Keep names short but descriptive

# Good
"glitch"
"echo"
"dropout"

# Too long
"audio_glitch_or_pop_or_click"
"speaker_echo_or_reverb_artifact"

Be specific

# Good - specific types
"long_pause"    # Pause > 500ms
"short_pause"   # Pause 100-500ms

# Too vague
"pause"         # Which kind?
"issue"         # What issue?

Choosing artifact types

Start focused

Begin with 2-3 well-defined types:
Python
"artifact_types": [
    {"name": "glitch", "description": "Audio pop or click"},
    {"name": "long_pause", "description": "Silence > 500ms"}
]

Expand as needed

Add more types after your initial model is working:
Python
# Get current types
dataset = requests.get(...).json()
current_types = dataset["artifact_types"]

# Add new type
current_types.append({
    "name": "echo",
    "description": "Reverb or repeated audio"
})

# Update dataset
requests.patch(
    f"{BASE_URL}/api/v1/datasets/{dataset_id}",
    headers={"X-API-Key": API_KEY},
    json={"artifact_types": current_types}
)

Avoid overlap

Each artifact should fit into exactly one type:
# Good - distinct types
"glitch"        → Pops and clicks
"distortion"    → Waveform distortion
"clipping"      → Amplitude clipping

# Problematic - overlapping definitions
"audio_issue"   → Too broad, overlaps with everything
"sound_problem" → What does this mean?

Using artifact types

In annotations

Specify the artifact type when creating annotations:
Python
{
    "audio_file_id": "...",
    "artifact_type": "glitch",  # Must match dataset's defined types
    "start_ms": 1200,
    "end_ms": 1450
}

In training

Choose which types to train on:
Python
{
    "dataset_id": "...",
    "annotation_set_id": "...",
    "config": {
        "artifact_types": ["glitch", "long_pause"]  # Train on subset
    }
}

In inference results

Detections include the artifact type:
{
  "artifact_type": "glitch",
  "start_ms": 1200,
  "end_ms": 1450,
  "confidence": 0.87
}

Colors for visualization

Colors help distinguish types in UIs:
Python
"artifact_types": [
    {"name": "glitch", "color": "#FF4444"},      # Red
    {"name": "long_pause", "color": "#4444FF"},  # Blue
    {"name": "hallucination", "color": "#44FF44"},# Green
    {"name": "echo", "color": "#FF8844"}         # Orange
]
Use contrasting colors for easy differentiation.

Best practices

Document definitions

Include clear descriptions:
Python
{
    "name": "long_pause",
    "description": "Silence > 500ms that breaks natural speech flow.
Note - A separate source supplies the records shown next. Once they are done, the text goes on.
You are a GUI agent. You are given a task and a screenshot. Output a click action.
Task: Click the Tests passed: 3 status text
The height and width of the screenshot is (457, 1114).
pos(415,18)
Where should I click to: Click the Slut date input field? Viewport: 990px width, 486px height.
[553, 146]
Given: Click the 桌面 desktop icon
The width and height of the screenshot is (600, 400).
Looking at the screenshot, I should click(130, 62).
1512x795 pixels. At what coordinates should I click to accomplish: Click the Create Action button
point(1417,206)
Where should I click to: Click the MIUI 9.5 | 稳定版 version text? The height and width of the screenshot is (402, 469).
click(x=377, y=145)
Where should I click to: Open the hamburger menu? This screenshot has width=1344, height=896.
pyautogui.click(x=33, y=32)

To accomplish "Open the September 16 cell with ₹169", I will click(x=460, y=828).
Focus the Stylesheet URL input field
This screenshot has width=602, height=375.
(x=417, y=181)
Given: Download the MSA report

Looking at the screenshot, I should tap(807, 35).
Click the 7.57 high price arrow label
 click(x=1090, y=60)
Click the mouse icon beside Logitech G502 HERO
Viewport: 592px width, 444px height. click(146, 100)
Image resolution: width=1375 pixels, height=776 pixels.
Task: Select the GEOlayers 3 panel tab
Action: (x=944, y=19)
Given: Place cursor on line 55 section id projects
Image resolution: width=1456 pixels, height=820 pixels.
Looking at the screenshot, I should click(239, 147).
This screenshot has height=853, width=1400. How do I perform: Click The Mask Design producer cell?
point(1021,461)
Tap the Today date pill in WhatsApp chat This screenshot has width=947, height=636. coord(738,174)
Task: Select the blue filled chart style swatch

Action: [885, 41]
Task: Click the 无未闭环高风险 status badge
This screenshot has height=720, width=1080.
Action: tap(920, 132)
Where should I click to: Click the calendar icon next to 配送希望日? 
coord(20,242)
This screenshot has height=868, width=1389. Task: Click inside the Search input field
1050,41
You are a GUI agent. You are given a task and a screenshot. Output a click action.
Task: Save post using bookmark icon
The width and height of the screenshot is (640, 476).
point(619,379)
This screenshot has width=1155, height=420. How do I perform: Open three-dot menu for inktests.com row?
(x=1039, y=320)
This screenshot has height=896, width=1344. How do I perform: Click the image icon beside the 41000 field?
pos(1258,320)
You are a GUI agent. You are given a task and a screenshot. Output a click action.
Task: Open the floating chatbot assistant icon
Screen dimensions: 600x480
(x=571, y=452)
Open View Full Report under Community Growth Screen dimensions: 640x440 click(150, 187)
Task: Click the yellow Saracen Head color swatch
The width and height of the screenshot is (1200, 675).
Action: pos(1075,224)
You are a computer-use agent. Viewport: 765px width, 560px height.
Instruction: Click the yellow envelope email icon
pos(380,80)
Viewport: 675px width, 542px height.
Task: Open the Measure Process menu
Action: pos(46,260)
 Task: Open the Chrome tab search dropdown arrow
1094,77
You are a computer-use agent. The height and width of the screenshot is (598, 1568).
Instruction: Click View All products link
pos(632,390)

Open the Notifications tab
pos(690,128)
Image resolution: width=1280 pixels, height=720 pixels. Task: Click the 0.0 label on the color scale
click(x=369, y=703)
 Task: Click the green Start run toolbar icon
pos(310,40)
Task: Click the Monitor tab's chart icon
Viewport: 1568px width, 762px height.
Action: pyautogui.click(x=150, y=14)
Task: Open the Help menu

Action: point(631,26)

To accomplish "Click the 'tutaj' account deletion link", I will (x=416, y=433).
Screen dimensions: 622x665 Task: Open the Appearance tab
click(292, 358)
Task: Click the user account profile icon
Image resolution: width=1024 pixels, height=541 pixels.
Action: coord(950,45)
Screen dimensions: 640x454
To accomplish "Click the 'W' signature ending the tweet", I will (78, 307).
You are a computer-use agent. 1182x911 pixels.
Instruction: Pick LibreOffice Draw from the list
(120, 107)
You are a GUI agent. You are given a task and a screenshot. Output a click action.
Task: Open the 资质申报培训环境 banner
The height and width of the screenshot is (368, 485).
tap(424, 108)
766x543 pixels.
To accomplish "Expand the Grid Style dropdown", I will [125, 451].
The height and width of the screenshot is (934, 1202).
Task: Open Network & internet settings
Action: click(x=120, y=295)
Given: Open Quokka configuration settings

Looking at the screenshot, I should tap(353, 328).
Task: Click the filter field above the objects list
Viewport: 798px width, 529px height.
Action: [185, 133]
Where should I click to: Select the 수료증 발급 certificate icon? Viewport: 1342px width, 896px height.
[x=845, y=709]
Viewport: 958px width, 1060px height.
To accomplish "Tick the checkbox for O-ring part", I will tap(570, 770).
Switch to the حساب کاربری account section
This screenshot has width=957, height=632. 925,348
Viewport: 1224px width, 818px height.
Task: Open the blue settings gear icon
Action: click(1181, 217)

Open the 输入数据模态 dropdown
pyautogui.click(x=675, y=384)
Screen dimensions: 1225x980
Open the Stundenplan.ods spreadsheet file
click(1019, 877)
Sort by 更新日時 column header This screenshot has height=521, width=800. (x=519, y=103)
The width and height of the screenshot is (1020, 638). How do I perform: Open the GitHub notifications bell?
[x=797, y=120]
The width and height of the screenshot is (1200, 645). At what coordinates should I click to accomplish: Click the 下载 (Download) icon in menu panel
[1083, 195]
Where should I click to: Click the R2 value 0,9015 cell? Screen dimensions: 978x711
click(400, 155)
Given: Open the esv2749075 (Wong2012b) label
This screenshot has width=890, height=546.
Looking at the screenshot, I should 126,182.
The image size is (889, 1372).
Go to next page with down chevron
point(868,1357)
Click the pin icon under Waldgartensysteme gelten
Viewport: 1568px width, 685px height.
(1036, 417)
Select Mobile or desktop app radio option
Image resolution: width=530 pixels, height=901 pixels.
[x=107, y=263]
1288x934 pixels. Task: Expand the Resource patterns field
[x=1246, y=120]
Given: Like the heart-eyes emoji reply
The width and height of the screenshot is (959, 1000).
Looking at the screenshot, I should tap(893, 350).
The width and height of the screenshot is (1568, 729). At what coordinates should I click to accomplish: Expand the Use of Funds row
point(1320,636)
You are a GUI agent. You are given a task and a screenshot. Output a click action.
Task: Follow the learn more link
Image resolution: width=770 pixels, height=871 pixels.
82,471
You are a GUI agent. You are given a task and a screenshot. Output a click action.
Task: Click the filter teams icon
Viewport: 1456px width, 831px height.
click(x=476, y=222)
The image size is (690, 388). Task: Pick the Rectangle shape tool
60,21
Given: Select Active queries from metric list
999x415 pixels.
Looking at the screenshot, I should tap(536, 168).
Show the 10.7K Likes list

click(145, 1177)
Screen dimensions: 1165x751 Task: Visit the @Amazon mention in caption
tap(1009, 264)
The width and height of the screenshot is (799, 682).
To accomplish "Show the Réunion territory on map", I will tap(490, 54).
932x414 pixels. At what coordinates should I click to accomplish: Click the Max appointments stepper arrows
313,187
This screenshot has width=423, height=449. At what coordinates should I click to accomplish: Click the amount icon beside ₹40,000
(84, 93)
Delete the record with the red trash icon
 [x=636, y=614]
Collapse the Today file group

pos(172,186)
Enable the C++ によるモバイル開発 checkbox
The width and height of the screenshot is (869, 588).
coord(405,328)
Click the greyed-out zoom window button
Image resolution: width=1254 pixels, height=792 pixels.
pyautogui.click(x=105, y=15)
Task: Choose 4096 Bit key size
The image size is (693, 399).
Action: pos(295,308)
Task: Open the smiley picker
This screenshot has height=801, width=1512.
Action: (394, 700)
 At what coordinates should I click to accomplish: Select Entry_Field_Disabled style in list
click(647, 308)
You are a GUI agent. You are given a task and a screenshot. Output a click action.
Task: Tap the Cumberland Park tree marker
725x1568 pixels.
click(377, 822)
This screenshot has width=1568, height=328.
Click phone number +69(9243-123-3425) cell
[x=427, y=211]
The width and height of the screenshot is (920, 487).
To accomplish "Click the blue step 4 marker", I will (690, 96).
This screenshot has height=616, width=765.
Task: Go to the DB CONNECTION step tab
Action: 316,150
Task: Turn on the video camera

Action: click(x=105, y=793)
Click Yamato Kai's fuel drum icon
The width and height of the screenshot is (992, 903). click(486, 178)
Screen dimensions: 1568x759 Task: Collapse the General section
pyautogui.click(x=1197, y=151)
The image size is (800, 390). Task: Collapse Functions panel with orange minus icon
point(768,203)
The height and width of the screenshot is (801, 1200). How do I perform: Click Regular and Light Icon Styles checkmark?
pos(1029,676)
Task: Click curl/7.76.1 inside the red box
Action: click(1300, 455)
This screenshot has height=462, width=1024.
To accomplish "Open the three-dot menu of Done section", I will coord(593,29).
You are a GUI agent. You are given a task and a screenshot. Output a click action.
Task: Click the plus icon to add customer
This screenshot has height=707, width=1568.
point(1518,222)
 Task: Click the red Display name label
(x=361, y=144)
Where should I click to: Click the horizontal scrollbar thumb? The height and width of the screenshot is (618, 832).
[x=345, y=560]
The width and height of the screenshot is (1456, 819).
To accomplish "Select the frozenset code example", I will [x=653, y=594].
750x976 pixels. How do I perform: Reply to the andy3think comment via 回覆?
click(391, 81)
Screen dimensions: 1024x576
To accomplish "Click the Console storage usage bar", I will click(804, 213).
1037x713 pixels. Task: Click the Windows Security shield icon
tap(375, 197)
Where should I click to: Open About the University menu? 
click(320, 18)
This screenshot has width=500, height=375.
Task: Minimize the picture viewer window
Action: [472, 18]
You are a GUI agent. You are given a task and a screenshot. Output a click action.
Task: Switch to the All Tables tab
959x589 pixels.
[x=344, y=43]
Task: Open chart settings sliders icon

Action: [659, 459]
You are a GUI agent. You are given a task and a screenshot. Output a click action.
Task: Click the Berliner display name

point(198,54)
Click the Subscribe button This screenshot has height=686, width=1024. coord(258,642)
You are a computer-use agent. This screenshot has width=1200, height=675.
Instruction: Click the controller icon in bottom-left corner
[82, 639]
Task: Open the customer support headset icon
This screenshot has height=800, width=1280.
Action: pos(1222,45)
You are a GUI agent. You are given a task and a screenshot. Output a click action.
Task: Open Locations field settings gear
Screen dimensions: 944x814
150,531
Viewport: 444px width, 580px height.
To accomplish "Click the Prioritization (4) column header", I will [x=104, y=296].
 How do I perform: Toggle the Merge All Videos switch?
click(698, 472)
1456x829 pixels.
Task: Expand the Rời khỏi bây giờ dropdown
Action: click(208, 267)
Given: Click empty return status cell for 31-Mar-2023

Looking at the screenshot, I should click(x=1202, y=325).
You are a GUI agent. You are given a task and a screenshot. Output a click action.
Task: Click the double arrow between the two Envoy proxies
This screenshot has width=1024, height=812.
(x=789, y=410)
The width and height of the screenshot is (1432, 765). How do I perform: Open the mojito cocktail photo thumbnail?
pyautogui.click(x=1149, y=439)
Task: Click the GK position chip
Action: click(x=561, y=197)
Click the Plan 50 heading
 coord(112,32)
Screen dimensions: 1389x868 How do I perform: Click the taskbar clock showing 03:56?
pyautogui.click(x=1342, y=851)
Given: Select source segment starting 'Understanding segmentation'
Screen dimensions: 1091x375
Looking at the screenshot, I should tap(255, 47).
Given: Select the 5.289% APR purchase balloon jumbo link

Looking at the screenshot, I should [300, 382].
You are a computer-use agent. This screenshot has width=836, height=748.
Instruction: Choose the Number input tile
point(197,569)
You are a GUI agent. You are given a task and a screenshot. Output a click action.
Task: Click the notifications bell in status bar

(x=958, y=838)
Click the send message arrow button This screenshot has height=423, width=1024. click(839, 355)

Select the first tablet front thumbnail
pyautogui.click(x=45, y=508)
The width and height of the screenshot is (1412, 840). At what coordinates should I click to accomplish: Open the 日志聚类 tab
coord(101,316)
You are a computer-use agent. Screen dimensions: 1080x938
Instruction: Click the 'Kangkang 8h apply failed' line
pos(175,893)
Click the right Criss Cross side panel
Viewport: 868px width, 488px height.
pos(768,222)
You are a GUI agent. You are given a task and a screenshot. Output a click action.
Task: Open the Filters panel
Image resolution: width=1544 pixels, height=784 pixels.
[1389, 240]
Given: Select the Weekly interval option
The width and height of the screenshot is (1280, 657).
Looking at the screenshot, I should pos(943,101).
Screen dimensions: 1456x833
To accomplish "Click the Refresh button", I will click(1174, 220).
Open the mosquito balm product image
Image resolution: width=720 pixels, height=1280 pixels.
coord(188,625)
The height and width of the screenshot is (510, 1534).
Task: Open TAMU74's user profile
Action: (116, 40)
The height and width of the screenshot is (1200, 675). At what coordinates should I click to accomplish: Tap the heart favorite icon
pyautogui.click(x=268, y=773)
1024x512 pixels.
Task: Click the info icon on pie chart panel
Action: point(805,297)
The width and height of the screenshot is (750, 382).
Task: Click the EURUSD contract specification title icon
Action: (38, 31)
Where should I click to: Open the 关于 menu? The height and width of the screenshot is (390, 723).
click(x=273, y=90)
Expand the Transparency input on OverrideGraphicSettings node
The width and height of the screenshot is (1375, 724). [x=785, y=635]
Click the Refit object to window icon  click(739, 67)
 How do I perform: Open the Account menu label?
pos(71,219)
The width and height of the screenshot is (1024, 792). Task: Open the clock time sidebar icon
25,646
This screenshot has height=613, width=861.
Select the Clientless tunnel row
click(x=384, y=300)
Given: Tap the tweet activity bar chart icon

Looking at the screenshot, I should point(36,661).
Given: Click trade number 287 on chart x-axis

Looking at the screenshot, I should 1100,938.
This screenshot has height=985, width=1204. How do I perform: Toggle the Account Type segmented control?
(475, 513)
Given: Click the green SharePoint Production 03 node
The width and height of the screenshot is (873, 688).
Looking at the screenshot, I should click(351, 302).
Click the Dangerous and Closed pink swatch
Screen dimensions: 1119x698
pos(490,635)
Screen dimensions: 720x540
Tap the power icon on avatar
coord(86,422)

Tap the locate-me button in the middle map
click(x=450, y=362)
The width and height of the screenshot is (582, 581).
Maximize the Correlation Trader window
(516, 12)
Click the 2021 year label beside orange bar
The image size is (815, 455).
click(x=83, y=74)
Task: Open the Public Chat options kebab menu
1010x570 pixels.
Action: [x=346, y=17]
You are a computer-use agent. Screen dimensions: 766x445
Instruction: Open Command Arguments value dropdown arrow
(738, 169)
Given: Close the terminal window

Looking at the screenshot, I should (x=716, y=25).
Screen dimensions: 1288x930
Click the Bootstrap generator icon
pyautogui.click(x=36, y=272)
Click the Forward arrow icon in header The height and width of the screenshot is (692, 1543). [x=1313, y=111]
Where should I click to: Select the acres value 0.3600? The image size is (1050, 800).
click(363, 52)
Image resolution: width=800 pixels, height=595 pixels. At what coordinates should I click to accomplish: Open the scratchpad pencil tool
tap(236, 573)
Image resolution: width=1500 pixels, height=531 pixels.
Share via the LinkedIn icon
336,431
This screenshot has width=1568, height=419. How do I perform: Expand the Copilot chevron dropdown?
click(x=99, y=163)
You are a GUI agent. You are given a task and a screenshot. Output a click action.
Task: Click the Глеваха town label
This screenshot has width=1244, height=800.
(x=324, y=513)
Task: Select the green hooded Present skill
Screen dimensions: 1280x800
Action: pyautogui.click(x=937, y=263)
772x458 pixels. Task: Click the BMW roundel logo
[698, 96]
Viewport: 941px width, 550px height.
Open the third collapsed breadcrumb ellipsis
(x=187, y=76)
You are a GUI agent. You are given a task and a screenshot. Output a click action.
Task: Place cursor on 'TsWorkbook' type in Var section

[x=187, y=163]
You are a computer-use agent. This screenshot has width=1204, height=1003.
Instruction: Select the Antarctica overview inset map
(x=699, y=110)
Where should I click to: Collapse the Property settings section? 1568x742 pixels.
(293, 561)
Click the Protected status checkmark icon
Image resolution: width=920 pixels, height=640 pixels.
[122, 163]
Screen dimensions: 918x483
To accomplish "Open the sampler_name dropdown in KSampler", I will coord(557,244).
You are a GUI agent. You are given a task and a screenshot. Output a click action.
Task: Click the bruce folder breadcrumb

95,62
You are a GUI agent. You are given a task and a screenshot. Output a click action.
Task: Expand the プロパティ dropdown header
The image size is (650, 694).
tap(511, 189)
Don't label intentional pauses at sentence boundaries."
}

Create labeling guidelines

Document criteria for each type:
## Glitch
- Include: Pops, clicks, digital artifacts > 10ms
- Exclude: Background noise, recording quality issues
- Boundary: Start 10ms before audible start, end 10ms after

## Long Pause
- Include: Silence > 500ms mid-sentence
- Exclude: Natural pauses at sentence boundaries
- Boundary: From last sound to first sound

Review and iterate

After initial training, review detections to refine definitions:
  • Are there false positives that suggest type overlap?
  • Are there missed artifacts that need a new type?
  • Are definitions clear enough for consistent labeling?